Possible Infection?
  • ThymThym
    Posts: 121,594
    This discussion was created from comments split from: Temp controller.
    The only thing between me and a train wreck is blind luck..... - Kenny
  • BenvarineBenvarine
    Posts: 1,606
    Love the new site, thanks for the help
    I like the thermowell route, but the ferm chamber is intriguing. I have heard a chest freezer is an easy option, even if it does not work great you can use a heating pad of sorts I see in Midwest brewing. Room for one is an issue. I am using a downstairs bathroom shower as a ferm room, but keeping it warm enough is hard. Stays around 66F, and a few of my recents beers have continued to ferment in the bottles, they end up foaming a lot and the flavor changes as well. They were stable in the secondary, but I suspect they were stuck, even though they were pretty close to my target FG. I think it might have something to do with the temp, but of course I don't actually know. I am trying to remove some unknowns. Probably another question for another thread, but if you guys are willing, let's ride this out here.
  • jlwjlw
    Posts: 16,454
    I struggle to keep temps up in the winter and down in the summer. The thermowell with the ferm wrap worked great on my black saison. i was able to start fermentation around 75 then ramp to 78 and then 80 and held it there.

    In the summer i plan on using the kegerator as the ferm chamber.

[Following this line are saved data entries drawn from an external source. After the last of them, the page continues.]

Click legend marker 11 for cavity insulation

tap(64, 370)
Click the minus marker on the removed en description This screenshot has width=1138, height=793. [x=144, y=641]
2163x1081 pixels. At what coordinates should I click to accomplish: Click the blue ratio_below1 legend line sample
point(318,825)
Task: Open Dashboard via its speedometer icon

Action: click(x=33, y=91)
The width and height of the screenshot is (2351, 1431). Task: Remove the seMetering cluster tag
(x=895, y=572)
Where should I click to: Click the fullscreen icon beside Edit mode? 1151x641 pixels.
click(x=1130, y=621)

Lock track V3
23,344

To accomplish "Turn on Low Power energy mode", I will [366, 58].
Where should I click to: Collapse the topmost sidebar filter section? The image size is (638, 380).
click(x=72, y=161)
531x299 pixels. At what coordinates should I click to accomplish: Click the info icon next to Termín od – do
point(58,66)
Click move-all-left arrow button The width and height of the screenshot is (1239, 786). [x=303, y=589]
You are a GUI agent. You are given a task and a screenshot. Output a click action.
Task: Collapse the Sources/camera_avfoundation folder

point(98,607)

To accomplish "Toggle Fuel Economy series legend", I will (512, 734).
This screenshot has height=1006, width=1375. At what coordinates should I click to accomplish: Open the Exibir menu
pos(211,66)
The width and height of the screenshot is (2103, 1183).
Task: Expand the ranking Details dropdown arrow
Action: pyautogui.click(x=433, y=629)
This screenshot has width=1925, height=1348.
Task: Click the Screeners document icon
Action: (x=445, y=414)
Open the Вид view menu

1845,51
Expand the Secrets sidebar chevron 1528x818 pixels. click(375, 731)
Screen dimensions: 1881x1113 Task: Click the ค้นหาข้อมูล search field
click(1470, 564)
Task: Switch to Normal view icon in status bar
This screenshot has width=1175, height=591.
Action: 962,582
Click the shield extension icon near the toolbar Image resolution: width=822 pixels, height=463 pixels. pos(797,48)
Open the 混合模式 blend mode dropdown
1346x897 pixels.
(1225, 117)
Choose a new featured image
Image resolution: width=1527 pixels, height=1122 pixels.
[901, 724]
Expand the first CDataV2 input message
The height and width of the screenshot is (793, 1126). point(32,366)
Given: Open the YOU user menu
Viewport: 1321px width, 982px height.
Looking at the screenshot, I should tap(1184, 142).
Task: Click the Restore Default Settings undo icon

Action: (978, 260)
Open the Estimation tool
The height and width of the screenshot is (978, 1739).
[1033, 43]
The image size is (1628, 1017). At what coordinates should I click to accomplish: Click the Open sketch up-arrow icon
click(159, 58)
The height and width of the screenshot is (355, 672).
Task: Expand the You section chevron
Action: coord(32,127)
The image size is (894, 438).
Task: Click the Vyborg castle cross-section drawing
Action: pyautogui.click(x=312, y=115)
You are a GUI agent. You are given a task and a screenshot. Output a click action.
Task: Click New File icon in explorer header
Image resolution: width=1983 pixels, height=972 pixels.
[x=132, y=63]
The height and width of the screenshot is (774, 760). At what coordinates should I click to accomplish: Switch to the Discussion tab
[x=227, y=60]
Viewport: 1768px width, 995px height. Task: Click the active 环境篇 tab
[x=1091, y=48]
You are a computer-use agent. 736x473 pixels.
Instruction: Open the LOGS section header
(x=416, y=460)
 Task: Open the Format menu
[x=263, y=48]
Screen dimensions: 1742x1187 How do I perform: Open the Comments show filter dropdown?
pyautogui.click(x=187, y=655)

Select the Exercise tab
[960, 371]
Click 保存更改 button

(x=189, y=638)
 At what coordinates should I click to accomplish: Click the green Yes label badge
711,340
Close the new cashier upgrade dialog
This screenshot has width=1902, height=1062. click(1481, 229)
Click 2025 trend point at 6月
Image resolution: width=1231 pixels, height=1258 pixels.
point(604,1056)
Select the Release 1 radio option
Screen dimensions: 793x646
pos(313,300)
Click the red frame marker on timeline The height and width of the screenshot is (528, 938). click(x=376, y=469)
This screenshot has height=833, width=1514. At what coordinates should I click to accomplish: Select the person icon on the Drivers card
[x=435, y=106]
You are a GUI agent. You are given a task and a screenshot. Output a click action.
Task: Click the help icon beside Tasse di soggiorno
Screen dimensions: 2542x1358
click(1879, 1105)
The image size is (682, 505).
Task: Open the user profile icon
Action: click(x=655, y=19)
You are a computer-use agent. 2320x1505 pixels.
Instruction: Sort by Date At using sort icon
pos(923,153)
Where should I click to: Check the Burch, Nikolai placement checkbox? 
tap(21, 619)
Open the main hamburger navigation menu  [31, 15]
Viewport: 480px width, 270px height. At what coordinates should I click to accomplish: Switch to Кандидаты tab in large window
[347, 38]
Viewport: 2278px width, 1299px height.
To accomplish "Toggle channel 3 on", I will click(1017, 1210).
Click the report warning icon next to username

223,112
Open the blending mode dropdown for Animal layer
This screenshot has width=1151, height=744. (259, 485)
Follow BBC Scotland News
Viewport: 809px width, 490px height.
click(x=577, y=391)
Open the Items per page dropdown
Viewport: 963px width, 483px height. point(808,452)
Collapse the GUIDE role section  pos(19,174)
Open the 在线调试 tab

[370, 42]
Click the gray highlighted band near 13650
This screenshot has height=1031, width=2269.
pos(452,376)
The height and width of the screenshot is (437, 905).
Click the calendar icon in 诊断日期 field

    Once thing you may want to try on your fermentation is to leave it in primary for a minimum of 3 weeks and longer for higher gravity beers. This will allow a couple of things to occur. 1) fermentation you know will be done when you move to secondary (if you secondary) 2) it allows the yeast to completely flocc out and will ultimately give you a cleaner beer.

    Sounds like you are thinking about things ion the right way.
  • frydogbrewsfrydogbrews
    Posts: 44,679
    what styles are you making that might be getting stuck, and what yeast?
    change of flavor and lots of foam almost sounds like an infection.

    house is set on 58 in the winter, and all my beers ferment just fine. i give them 3-4 weeks in the primary, then keg and force carb.
    fermenters get placed in the living room, which has a fireplace so it warms up for 5 hours or so every night.
    as everyone here knows (you know this as well) i don't take the beer side of alcohol making all that serious, wine/mead/cider....well, that's a different story
  • BenvarineBenvarine
    Posts: 1,606
    Could be an infection, you got me. I have had trouble with a Belgian blonde. Only my third brew, very proud after conditioning. Then a few weeks later they became fizzy and off flavor. Then a strong ale. Same thing pretty much. Also that one seems to have separated as well, first half of un-mixed bottle is off flavor, bottom of bottle is better. I started turning those over before opening, they sort of explode, foam at pouring, but flavor is pretty good. Presentation obviously bad, I stopped giving them out.
  • jlwjlw
    Posts: 16,454
    This is odd. I had a friend email me the exact same situation this morning. 12 oz bottles great the bombers are almost like two beers. Overly foamy, top not so good bottom tastes good and two different colors.

    This one is beyond my knowledge.
  • frydogbrewsfrydogbrews
    Posts: 44,679
    sounds like an infection to me, age some of those, especially the blonde, and see if they turn into sours.
    get me one of those bottles of strong ale at the next meeting and i'll tell you if its infected.
  • BenvarineBenvarine
    Posts: 1,606
    Dumped all the blondes, all turned awful. I have a lot of bombers of strong left I will get you one. Seeing Mindy in two weeks at next meeting. Most are still in cool, storage temp, not in fridge. Hope you have some insight. If infected, a whole new string of comments. I can't wait.
  • jlwjlw
    Posts: 16,454
    Benvarine said:

    Dumped all the blondes, all turned awful. I have a lot of bombers of strong left I will get you one. Seeing Mindy in two weeks at next meeting. Most are still in cool, storage temp, not in fridge. Hope you have some insight. If infected, a whole new string of comments. I can't wait.



    This is a great discussion. Thanks for posting and keep asking questions, stories, etc.